Start of Extract provided

Over the next six years, the state made more money on alcohol taxes than the Division of Behavioral Health spent from state coffers on drug and alcohol programs.

Treatment funding began to rebound by 2009, but the governor and health commissioner have resisted efforts to spend significantly more of the alcohol tax on treatment without evidence that existing programs are working.

"They're skeptical," Health Commissioner William Streur said of state legislators, who cut $2.6 million from his Division of Behavioral Health spending plan for 2014 and diverted another $6 million away from alcohol treatment. "We can't go around just saying, 'We're doing good, trust us."

'100-PROOF RESISTANCE'

A chain of tragedies in 2000 added urgency to the push for the biggest-ever increase in Alaska's alcohol tax.

A driver with a blood-alcohol level twice the legal limit ran down three state workers that spring on the Seward Highway, killing two. He later admitted to driving drunk dozens of times before the deadly accident.

That summer, a driver with seven prior DUI convictions killed a 20-year-old woman as she rode her bicycle on an Anchorage sidewalk. Two boys, ages 11 and 15, died on their way to a family fishing trip Whittier, killed by another drunken driver.

"There was just this huge outrage from the community," said former state Rep. Andrew Halcro, an Anchorage Republican who now heads the Anchorage Chamber of Commerce.

Mothers Against Drunk Driving and the state Health Department approached Murkowski about proposing the tax, recalled Halcro, who became a co-sponsor.

End of Extract provided
Start of Dataset excerpts

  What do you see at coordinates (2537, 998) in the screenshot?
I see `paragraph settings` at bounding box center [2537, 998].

End of Dataset excerpts
Start of Dataset excerpts

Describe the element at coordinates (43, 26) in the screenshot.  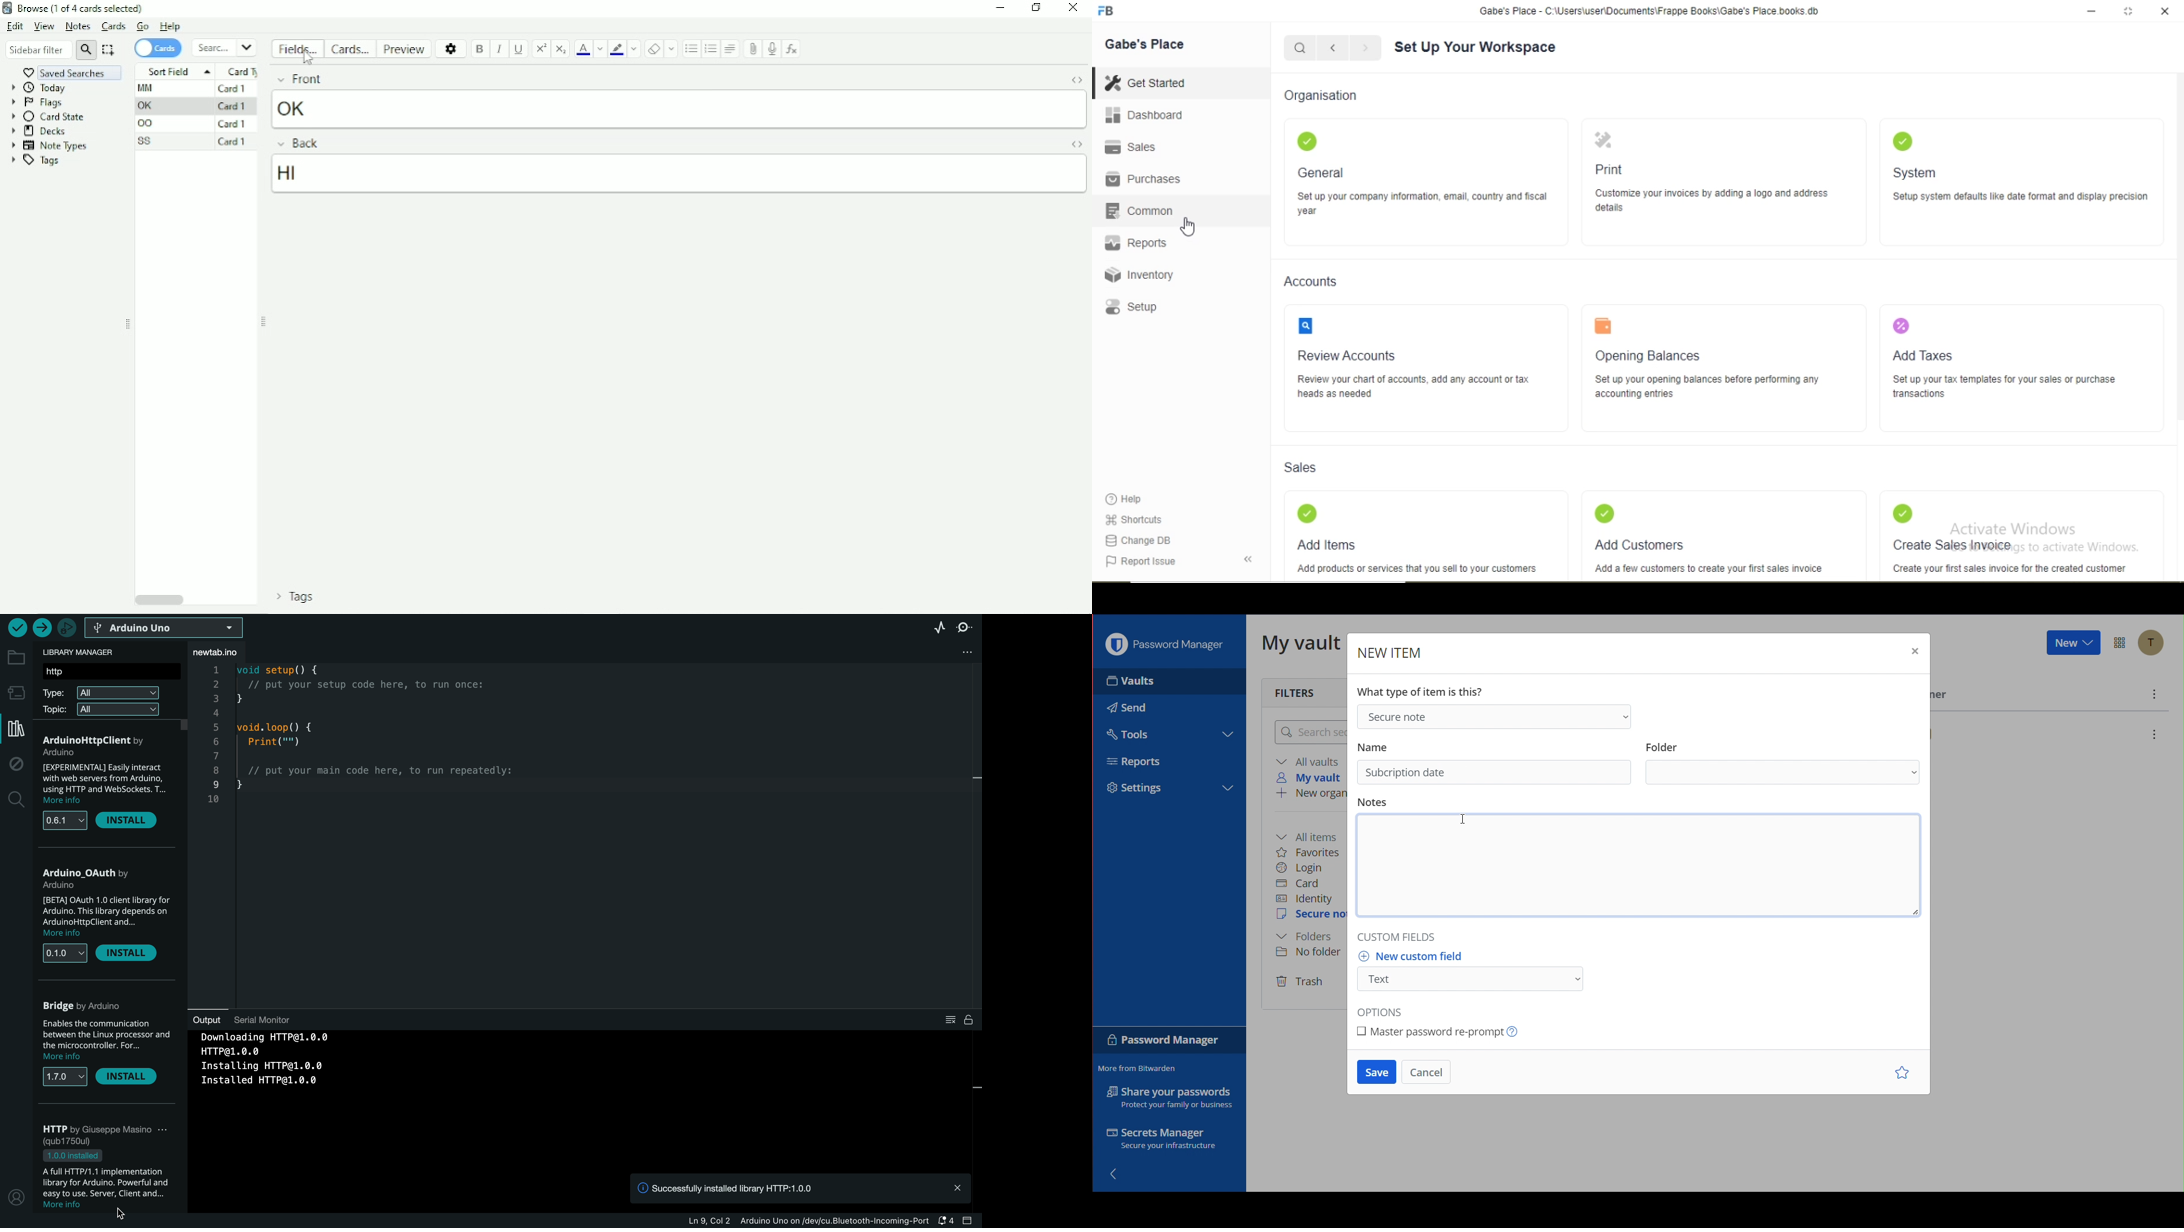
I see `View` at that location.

End of Dataset excerpts

__What you have to do__
Decide whether each statement below agrees with the excerpt on Alaska's alcohol tax. Answer yes or no for each, and quote the words of the excerpt that decide it.
1. State legislators cut $2.6 million from the Division of Behavioral Health spending plan for 2014.
2. The driver who killed a 20-year-old woman on an Anchorage sidewalk had three prior DUI convictions.
3. Treatment funding began to rebound by 2005.

__Answer to the problem__
1. Yes: "who cut $2.6 million from his Division of Behavioral Health spending plan for 2014"
2. No: "a driver with seven prior DUI convictions killed a 20-year-old woman as she rode her bicycle on an Anchorage sidewalk"
3. No: "Treatment funding began to rebound by 2009"